H. Hunter Handsfield, MD
H. Hunter Handsfield, MD
20 months ago
Your analysis is reasonable -- I agree that given all we know at this point, your partner's vaginal discharge isn't likely related to an STD acquired from you. But that's not a guarantee -- there's still a slim chance you had a sexual safety lapse that you missed, and/or that you have anSTD that was missed on exam and testing. I'll also point out that when one person in a couple finds a need for other sexual experiences, so does the other. You can judge much better than I can whether your partner is likely to have had sex with anyone else. But even if not, for sure she needs STD testing. Any woman with new, unexplained, or abnormal vaginal discharge requires evaluation including testing for all STDs.

UTI doesn't cause vaginal discharge. It could be yeast, triggered by her current antibiotic treatment. However, the main yeast symptom is itching/irritation, not discharge -- and certainly not yellow discharge. Trichomonas is possible as well. Chlamydia chance is much reduced while on SMX-TMP, but gonorrhea is possible. 

Correct that normally this would end this discussion. But I'll leave it open for a week or so, hoping your partner will have been evaluated, in case you would like to let me know the outcome. But I won't have any other comments or advice until then.
20 months ago
Hi Doctor. Thanks for the quick response and thanks for leaving this thread open. I'm a little confused by the response though, and hoping you can clarify. And I wanted to clarify something that I think you may have misread. 

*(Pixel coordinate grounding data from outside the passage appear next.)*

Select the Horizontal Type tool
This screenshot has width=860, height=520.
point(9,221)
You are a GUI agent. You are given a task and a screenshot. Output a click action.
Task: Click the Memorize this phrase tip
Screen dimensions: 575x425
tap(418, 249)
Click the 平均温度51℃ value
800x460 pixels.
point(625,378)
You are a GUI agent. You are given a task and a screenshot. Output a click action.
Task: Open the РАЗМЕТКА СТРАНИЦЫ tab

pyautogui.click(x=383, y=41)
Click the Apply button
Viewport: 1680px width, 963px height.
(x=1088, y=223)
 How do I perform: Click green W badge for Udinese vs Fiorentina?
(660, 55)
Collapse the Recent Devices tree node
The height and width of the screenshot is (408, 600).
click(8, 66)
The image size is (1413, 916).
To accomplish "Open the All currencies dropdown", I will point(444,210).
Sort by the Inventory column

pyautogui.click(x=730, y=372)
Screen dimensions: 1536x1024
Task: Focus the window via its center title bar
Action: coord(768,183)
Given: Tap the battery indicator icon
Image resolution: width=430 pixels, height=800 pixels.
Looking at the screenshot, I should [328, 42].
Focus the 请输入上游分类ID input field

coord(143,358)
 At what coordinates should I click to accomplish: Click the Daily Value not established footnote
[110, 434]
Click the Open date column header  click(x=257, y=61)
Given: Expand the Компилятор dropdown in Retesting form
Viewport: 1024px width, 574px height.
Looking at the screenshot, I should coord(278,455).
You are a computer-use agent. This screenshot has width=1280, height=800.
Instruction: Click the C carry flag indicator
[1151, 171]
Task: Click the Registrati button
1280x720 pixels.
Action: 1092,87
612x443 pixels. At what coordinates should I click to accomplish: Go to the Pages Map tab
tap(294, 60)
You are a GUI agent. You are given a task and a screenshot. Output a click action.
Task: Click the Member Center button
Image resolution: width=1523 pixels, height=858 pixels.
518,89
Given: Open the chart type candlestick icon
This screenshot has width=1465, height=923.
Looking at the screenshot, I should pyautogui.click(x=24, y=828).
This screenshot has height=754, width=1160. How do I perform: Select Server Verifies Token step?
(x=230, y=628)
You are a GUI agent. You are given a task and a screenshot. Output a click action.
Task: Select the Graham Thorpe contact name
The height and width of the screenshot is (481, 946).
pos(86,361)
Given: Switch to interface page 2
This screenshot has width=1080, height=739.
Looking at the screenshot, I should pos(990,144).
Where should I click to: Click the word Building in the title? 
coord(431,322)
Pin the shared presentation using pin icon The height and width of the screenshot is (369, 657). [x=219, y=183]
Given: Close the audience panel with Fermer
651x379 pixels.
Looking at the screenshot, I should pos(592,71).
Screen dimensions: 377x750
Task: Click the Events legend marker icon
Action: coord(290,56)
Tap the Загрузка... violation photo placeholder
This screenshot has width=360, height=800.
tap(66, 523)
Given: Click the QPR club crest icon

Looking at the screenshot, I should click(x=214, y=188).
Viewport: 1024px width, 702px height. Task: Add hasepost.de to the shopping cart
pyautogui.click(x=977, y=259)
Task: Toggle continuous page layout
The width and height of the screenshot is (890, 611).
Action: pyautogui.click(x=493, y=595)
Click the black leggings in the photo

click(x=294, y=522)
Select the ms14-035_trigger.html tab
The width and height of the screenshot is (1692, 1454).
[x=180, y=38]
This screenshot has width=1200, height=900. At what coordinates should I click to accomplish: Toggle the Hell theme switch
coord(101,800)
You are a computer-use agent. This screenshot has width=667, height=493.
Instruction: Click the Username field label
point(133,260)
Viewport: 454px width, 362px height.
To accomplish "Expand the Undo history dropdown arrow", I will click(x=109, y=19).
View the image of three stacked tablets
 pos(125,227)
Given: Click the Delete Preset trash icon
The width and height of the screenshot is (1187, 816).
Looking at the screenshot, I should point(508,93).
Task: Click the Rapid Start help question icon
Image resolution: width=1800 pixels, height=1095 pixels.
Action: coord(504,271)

You said there's a chance that "you have an STD that was missed on exam and testing." Do you mean that the results are inaccurate, or that labs sometimes forget to test for something? I've copied my results below, which I think show that they tested for gonnorhea, chlamydia, and trich. Also, given that I have had zero symptoms, doesn't that further reinforce that it is unlikely that I have any of these STIs? I just want to ensure that I understand your comments correctly. I'm having trouble reconciling the statements on other threads that gonnorhea and chlamydia tests are definitive at 4-5 days. Given my test was at 5 days, I felt comfortable that it was definitive. Should I not feel that way?

As for my partner having sex with someone else - anything is possible, but I strongly doubt that scenario. 

On her symptoms, she got the discharge prior  to taking antibiotics. She has also experienced itching and discomfort. Then, after a visit, the doctor took a urine sample and said she has a UTI, but also, perhaps a yeast infection at the same time. Maybe that is the case, but do you think it could be BV?

I'm just having a lot of trouble reconciling the facts here. It seems super unlikely based on everything I've read and experienced that I got an STI. At the same time, it's really hard to understand what's happening with my partner (unless she had another sexual partner that I am unaware of).

FHB S AGNon ReactiveNon Reactive TBR
FHEPATITIS C ABNon ReactiveNon Reactive TBR

FT. PALLIDUM ABNegativeNegative AMD

H. Hunter Handsfield, MD
H. Hunter Handsfield, MD
20 months ago
I meant that some STD lab tests miss infections that are present. But it's rare. In any case, all the test results you list are completely reliable.

I'm glad to hear your partner has been medically evaluated. UTI never causes vaginal discharge, however; so if she has a UTI, she also has something else causing the discharge. Yellow discharge always suggests infection, especially STDs. BV generally causes scant, gray or white discharge, not colored. (The main BV symptom is odor, not discharge.) 

Every STD clinic sees ptients all the time in whom the facts of exposure, symptoms, and partner infection don't line up very well. Usually it's because someone isn't being truthful, but sometimes the tests are wrong. All I can advise in your current situation is that you await your partner's complete test results (I hope she was tested for gonorrhea, chlamydia, and trichomnonas and evaluated by her doctor for BV, yeast, etc. When those results are available, if positive for any STD, you will also need treatment.

That concludes this thread. I hope the discussion has been helpful.